New Arrival considers, turns and stumbles, hurrying from the stage.
‘Watt!’ Knott calls, cries and wails, staggering upright. ‘What have you done?’ he blazes, blood bubbling from his nose and lips.
‘For the life of Christ,’ screams Lucky, his hands about Knott’s neck. ‘Forget your phantom.’
‘Watt?’ Knott gasps, paled and shrinking groundwards.
‘Kill him,’ pursues Lucky, slapping hands upon and across Knott’s rigid features. ‘And this bastard pipe,’ he spits, ripping it from Knott’s lips and hurling it from view. ‘You believe me ignorant of its purpose?’
‘Pipe!’ Knott wails.
‘For how long must Watt exist?’ pleads Lucky. ‘How many months – years – have I suffered his existence? I’m sick of playing the fool to your insanity for the purposes of vanity.’
‘Watt shall change everything,’ Knott insists.
‘Look at us!’ screams Lucky, gesturing about himself. ‘What is there left to change?’
Knott considers. He shrugs, shakes his head, and wanders to the arid rise upon which he deposits his posterior.
‘That night I took your advice,’ sobs Lucky.
‘When we floated down the black river and the small lights shimmered in the distance,’ Knott calls, remembering.
‘You advised me to travel,’ sniffs Lucky. ‘To return when emotions had settled and choices could be made. She loved me,’ he chokes. ‘I’d known for years but lacked courage.’
‘You made your choice,’ Knott mutters.
‘We were friends,’ accuses Lucky. ‘You knew her feelings. She told me of your proposal.’

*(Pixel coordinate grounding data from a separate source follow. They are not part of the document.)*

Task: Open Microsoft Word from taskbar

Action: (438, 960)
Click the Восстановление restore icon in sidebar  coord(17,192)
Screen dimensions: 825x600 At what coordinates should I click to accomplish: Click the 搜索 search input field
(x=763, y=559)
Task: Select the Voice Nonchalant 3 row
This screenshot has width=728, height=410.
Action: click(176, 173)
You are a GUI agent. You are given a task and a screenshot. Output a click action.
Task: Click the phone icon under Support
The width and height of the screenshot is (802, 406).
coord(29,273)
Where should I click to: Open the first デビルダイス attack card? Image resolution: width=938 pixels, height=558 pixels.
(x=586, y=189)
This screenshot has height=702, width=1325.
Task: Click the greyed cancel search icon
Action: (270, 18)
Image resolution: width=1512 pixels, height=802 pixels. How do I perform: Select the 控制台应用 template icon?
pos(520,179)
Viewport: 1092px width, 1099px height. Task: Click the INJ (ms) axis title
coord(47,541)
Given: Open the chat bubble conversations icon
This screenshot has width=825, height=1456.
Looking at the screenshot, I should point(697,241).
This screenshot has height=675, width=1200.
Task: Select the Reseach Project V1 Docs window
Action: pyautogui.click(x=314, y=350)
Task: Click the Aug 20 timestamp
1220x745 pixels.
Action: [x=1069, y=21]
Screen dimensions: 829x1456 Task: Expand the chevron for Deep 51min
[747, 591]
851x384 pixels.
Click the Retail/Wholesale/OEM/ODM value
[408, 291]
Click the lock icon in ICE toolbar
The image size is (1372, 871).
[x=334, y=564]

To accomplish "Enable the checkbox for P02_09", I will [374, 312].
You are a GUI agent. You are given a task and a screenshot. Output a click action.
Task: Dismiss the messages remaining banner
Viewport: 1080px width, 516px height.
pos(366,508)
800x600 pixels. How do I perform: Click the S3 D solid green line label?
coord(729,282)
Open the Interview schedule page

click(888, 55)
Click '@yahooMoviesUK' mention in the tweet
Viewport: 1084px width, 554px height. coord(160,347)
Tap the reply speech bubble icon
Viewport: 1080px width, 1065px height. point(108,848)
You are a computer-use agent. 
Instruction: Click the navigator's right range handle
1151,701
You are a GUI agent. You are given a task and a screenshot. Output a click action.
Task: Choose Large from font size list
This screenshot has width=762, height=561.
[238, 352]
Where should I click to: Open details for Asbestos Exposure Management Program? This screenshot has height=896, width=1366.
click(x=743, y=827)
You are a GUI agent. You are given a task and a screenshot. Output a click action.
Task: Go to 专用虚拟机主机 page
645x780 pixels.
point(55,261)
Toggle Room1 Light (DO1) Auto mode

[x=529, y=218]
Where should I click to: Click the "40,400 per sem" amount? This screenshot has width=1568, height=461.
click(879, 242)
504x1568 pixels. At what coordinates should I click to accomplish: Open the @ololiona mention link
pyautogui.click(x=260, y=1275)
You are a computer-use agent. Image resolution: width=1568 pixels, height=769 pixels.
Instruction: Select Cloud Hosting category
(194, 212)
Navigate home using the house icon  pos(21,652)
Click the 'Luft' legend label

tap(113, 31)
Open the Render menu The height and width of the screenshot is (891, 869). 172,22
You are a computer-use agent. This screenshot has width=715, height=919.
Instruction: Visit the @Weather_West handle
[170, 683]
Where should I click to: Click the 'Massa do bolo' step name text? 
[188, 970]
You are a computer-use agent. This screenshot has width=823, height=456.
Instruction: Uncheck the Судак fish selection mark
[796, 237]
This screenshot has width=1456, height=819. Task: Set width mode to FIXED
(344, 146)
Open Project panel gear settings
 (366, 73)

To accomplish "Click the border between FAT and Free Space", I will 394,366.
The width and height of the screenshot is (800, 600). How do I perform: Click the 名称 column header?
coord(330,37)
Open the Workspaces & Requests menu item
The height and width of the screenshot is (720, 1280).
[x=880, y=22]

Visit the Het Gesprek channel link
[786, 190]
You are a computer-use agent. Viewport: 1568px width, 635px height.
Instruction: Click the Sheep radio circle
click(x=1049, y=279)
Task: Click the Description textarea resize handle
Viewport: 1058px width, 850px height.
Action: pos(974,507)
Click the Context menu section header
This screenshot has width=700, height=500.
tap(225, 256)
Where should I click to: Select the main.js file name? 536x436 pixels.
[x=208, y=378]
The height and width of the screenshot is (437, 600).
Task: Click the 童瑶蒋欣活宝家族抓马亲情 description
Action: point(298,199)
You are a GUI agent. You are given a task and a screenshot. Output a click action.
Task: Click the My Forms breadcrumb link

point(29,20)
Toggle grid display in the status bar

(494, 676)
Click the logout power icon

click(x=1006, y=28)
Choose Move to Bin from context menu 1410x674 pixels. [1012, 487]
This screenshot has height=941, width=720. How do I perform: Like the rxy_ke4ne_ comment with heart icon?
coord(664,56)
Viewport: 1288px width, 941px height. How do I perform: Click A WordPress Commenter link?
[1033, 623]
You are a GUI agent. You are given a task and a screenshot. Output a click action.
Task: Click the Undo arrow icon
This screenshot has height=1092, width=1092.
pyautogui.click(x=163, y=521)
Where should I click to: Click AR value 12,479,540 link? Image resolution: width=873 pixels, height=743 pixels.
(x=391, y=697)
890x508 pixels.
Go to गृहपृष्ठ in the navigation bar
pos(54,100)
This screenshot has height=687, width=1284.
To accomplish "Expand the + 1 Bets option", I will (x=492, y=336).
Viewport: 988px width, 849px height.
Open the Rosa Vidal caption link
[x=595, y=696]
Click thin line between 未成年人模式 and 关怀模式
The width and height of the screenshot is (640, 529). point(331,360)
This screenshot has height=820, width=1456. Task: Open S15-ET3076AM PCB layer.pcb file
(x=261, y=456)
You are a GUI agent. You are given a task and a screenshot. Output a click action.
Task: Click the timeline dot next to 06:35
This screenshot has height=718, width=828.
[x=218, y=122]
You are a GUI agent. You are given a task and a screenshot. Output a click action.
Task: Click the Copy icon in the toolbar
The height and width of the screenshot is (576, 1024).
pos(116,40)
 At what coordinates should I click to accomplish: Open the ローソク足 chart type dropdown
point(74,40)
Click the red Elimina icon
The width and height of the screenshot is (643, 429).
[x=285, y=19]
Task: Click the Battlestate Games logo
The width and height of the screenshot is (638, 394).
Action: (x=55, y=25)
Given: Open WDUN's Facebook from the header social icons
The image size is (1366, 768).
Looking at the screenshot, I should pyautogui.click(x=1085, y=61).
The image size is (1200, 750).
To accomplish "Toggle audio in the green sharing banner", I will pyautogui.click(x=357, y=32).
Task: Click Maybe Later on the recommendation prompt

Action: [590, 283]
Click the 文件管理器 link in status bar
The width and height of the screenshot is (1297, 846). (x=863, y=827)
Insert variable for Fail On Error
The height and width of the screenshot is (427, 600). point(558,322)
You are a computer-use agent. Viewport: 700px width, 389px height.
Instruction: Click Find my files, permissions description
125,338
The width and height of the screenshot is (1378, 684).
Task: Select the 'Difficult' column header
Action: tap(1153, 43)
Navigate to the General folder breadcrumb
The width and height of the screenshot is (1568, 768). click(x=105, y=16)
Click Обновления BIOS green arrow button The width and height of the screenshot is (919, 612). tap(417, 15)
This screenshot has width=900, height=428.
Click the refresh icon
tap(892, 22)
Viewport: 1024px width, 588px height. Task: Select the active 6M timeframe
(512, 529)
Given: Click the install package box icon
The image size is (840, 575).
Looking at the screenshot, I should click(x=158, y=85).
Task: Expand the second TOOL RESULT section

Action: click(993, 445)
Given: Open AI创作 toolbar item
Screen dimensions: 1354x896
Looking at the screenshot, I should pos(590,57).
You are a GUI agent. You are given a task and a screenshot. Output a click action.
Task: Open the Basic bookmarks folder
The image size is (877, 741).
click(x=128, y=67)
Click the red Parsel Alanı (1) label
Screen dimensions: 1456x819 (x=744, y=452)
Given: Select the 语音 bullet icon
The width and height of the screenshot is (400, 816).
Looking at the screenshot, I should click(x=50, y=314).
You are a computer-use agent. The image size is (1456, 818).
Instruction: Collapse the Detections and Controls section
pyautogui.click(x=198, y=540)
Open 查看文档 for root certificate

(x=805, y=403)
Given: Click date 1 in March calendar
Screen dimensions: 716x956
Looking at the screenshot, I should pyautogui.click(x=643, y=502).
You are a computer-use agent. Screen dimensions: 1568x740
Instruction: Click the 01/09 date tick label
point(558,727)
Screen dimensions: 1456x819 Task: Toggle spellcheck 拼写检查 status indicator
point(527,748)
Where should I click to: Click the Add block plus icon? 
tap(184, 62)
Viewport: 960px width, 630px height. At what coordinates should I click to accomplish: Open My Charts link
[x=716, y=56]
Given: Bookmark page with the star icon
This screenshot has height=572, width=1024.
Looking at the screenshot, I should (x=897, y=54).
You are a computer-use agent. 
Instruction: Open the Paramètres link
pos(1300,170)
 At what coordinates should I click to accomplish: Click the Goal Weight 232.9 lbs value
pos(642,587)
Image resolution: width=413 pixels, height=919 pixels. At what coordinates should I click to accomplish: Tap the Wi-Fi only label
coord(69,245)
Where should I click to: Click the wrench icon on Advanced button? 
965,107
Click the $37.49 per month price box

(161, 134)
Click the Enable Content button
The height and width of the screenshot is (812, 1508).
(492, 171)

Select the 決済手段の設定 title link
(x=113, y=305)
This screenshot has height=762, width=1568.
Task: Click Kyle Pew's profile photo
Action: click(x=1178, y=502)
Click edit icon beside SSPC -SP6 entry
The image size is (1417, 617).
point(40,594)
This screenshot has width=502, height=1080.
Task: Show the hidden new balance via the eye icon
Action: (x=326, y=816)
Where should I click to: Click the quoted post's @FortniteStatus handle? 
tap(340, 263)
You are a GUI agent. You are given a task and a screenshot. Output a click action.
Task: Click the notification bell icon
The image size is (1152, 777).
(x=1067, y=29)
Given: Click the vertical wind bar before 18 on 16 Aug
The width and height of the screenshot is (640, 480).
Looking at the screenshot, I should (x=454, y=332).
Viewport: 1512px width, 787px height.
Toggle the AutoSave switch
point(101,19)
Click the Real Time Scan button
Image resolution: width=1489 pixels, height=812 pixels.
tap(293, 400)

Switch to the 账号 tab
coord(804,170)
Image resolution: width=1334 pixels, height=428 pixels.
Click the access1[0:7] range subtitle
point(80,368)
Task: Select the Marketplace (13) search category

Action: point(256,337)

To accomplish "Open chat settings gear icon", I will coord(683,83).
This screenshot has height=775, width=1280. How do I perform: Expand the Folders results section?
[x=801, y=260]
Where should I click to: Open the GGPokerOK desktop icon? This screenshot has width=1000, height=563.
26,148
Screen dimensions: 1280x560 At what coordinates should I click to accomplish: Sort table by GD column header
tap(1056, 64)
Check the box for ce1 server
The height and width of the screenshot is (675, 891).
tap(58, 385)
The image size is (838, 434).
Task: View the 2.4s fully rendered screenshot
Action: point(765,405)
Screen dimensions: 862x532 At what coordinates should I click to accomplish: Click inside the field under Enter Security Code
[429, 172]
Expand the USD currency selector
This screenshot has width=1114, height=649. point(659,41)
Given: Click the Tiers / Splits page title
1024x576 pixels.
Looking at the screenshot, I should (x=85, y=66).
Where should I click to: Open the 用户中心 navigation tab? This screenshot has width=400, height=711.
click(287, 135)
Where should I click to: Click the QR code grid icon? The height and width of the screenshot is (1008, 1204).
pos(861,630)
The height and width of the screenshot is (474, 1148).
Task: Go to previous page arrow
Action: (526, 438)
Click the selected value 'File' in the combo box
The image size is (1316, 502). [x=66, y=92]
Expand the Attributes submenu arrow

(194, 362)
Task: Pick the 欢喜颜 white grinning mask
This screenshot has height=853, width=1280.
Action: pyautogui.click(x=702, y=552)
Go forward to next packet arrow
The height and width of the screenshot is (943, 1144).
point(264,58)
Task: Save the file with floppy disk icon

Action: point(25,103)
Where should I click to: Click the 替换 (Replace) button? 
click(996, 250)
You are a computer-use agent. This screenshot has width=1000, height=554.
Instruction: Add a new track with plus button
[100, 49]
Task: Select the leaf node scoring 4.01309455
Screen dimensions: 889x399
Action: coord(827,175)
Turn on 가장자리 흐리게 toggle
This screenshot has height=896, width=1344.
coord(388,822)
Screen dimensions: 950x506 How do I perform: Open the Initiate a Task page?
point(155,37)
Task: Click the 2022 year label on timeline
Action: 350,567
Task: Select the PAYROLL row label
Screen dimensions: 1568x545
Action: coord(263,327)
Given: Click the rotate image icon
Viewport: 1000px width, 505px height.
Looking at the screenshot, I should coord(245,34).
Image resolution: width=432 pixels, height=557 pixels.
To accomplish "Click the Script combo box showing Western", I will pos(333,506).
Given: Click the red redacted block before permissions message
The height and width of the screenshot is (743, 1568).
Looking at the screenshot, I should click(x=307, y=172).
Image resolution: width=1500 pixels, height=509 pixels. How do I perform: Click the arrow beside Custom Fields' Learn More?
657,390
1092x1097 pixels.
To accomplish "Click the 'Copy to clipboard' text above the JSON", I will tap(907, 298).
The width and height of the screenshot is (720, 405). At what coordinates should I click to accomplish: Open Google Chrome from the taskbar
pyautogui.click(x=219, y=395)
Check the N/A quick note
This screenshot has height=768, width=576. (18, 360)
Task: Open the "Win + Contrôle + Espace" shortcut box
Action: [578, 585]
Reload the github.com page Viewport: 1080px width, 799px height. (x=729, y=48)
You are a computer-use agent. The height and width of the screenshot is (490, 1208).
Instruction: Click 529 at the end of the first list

‘You never said-’ Knott starts.
‘You were my friend,’ shouts Lucky. ‘Friends don’t hurt each other.’
‘You should have been brave,’ Knott whispers.
‘I knew she was never to be seen again,’ sniffs Lucky. ‘When we boarded the boat and Beatrice… At that moment I was destined to become the person sitting here.’
‘Have we not seen the world?’ Knott enquires. ‘Regarded majesty from high windows and plumbed the depths of experience?’
‘When I watch the setting sun,’ murmurs Lucky, settling his posterior beside Knott, ‘I see the colours fade. When the horizon sheds its wreath of purple and green and red, I sense part of my soul departing, silently, for wherever she is. Those moments,’ he whispers, clutching Knott’s hands in his own, ‘leave me capable of only considering the pleasure and pain, the gladdening and saddening acts, the lessening strength and weakening hold of having once been young and now so old. When I sit within the night, uncertain whether to wish for night or the morning, be it the following or preceding, my heart trembles, shrinking, and I long for what I have forever longed, unaware of its identity, only sure that it shall never be.’
‘Calm yourself,’ Knott begs.
‘I can consider only his life,’ says Lucky. ‘My life, had I chosen her, and all we have said and done.’
‘You’ll over excite yourself,’ Knott warns.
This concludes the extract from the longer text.